■ **Exercise description**:
From the material below, tally every line containing "Show"; reply with the total only.

====================

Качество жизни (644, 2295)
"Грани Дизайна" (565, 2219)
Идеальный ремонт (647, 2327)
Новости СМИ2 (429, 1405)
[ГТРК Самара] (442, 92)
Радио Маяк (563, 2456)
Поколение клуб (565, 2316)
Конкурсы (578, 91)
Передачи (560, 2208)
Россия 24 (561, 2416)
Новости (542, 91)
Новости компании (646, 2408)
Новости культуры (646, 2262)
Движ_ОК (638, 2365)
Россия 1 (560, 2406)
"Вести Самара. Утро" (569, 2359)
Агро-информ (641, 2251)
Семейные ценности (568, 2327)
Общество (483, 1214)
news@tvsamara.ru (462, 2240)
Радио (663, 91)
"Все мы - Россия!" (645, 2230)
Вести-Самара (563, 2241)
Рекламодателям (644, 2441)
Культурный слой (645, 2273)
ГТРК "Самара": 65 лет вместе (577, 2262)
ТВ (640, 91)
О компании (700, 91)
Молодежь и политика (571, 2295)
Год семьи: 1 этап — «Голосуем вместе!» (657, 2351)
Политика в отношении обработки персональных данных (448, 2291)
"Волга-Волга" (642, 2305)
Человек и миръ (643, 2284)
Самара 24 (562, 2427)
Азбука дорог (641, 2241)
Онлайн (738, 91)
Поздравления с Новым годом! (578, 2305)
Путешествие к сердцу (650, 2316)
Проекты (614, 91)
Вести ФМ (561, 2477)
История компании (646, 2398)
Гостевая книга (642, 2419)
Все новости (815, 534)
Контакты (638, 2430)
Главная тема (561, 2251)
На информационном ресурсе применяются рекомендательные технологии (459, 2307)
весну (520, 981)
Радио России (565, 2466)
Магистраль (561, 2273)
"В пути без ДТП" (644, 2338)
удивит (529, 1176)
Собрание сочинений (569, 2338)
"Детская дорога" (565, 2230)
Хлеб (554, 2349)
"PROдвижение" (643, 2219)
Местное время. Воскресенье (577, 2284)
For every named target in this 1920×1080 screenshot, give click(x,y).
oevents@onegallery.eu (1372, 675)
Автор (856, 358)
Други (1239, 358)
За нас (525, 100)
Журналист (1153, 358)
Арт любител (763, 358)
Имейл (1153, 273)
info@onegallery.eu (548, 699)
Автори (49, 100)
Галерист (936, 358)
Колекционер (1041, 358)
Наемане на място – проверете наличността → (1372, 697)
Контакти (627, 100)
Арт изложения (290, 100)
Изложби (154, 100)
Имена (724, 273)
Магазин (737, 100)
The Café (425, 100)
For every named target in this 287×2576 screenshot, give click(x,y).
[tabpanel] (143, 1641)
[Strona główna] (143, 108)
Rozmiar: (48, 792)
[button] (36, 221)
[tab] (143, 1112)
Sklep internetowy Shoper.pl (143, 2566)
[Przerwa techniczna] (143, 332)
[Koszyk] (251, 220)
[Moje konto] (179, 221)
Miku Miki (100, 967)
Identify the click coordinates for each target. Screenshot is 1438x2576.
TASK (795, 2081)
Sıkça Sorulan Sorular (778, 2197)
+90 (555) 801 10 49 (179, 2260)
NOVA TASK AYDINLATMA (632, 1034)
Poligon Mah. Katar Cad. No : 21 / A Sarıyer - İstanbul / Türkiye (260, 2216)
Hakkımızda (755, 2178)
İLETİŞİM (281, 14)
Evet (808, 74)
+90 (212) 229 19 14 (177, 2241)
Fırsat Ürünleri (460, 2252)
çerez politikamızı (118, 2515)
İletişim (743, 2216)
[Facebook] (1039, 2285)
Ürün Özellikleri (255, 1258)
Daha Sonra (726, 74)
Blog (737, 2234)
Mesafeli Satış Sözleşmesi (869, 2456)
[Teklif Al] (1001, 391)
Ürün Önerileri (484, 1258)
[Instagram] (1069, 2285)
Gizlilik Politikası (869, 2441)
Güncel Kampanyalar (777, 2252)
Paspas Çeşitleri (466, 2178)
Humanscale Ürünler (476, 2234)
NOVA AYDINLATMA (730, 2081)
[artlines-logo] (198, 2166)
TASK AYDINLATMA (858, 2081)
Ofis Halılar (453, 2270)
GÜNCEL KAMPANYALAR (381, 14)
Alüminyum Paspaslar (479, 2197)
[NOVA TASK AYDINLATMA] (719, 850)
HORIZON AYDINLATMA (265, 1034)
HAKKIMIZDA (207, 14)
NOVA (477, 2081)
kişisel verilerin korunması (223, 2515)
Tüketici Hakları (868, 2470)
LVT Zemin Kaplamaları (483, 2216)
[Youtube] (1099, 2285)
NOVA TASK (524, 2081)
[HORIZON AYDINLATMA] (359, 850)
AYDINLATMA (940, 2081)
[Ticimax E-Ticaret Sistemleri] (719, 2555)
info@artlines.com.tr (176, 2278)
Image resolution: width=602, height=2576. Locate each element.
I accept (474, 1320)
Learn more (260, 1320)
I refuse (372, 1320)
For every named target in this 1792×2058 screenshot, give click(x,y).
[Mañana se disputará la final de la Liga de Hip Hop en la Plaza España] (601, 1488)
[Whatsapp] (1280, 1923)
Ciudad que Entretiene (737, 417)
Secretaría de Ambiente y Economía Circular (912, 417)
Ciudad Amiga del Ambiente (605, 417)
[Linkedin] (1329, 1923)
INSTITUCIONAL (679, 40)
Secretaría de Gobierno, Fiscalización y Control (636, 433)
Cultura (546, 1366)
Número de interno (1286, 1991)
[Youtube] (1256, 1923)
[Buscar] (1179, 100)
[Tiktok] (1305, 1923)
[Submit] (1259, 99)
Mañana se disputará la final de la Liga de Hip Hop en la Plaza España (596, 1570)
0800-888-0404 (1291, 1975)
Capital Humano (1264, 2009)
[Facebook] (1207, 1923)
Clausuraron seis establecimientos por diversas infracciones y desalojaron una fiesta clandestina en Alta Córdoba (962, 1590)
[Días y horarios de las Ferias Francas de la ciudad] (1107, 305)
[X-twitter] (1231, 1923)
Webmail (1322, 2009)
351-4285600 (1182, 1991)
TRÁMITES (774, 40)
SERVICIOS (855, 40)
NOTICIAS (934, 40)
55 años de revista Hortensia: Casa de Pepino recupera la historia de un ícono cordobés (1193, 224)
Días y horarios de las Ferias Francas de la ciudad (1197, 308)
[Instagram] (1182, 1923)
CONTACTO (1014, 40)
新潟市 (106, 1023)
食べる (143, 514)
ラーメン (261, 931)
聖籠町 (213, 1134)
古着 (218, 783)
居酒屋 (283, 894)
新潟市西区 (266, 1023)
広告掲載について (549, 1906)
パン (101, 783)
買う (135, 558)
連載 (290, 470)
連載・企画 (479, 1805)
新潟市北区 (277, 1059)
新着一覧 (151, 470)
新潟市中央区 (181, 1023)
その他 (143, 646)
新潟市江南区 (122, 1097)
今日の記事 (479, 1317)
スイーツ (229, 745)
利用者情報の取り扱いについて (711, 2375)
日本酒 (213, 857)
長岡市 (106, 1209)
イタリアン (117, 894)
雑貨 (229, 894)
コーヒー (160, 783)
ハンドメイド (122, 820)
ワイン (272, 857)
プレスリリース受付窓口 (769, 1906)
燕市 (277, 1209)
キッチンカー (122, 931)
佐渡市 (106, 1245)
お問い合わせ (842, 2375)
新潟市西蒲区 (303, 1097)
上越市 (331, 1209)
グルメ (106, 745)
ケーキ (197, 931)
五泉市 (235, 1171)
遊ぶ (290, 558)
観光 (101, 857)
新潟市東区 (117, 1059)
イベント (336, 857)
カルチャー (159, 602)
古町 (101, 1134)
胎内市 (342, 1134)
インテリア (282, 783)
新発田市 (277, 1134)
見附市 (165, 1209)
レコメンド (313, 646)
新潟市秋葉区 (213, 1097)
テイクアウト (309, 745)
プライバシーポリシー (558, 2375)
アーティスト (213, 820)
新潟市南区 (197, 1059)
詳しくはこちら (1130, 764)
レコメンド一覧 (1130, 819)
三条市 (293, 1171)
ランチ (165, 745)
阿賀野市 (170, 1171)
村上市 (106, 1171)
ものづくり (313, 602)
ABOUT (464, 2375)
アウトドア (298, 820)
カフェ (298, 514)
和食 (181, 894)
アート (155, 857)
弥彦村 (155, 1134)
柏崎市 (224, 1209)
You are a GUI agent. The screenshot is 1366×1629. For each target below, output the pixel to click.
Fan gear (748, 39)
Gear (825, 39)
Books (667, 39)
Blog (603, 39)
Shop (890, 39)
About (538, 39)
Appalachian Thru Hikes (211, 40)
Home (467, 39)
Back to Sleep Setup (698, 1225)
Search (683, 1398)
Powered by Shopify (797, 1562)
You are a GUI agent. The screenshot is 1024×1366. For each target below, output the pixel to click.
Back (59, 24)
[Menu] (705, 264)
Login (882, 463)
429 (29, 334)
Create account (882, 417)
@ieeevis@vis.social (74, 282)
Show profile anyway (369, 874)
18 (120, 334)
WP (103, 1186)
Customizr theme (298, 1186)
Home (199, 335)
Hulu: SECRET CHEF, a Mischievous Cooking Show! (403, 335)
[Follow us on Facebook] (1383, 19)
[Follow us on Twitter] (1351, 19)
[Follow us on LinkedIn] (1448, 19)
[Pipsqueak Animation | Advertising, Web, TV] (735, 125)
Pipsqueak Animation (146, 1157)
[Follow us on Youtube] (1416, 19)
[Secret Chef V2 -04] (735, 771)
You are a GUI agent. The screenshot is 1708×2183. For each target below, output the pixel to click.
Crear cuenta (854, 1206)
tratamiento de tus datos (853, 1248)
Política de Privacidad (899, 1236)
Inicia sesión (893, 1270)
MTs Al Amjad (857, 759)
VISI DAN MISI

====================

■ **Task answer**:
2